As a digital transformation leader you are simultaneously telling the story of change, running an agile programmes to drive change, leading your team, managing up, managing down, convincing some stakeholders that ‘digital’ IS in fact important, and convincing others that it is not going to solve everything, promoting innovation on one hand, whilst trying to stop too much investment in shiny but ineffective distractions on the other, all the while being seen as a potential threat to other ambitious leaders in the business.

And in the end, you will find that you have a very short lifecycle. Most transformational leaders come into a business with an aura around them, and for about 6 months, maybe a year, will be trusted as the champion of change with a Midas touch. It is in everyone’s interest to believe in you at first. But by year two, the shine wears off, and by year three everyone is bored of your song and dance, and probably starts questioning what you have really delivered anyway. You start to look stale. Unfortunately, truly impactful digital transformation often takes a lot longer than 3 years! In order to keep the aura alive and keep everyone on side, transformational leaders have to expend a lot of their own personal energy, over years, sustaining momentum, telling and retelling a constantly evolving story, networking, being visible, charming and trusted. This can take a huge toll on the individual and it helps to have a strong balance outside of your working life to give you the reserves needed to persevere.
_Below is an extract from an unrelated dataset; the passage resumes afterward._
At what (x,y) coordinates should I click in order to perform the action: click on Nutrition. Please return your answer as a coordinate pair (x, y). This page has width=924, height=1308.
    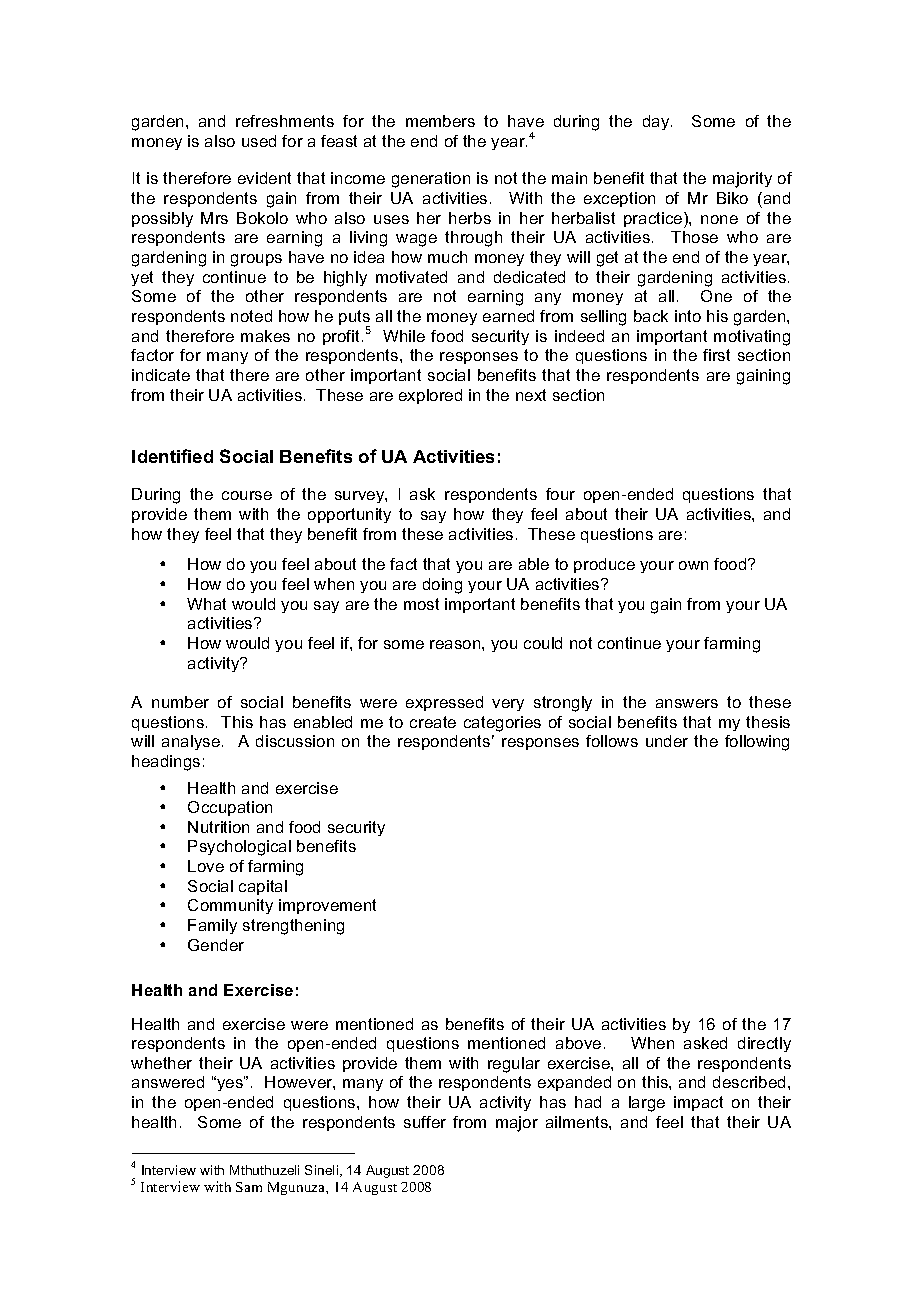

In the end, there is usually an in-built hard stop to your efforts. The point at which, if successful, you are able to integrate ‘digital’ into the businesses and effectively make yourself obsolete. And the hardest truth of all - the glory of your efforts often come after that point, and the kudos will go to others.

This is why the real differentiator for truly outstanding digital transformation leaders is personal and emotional resilience. People who thrive on this challenge and can take pleasure in the process, despite the mission impossible.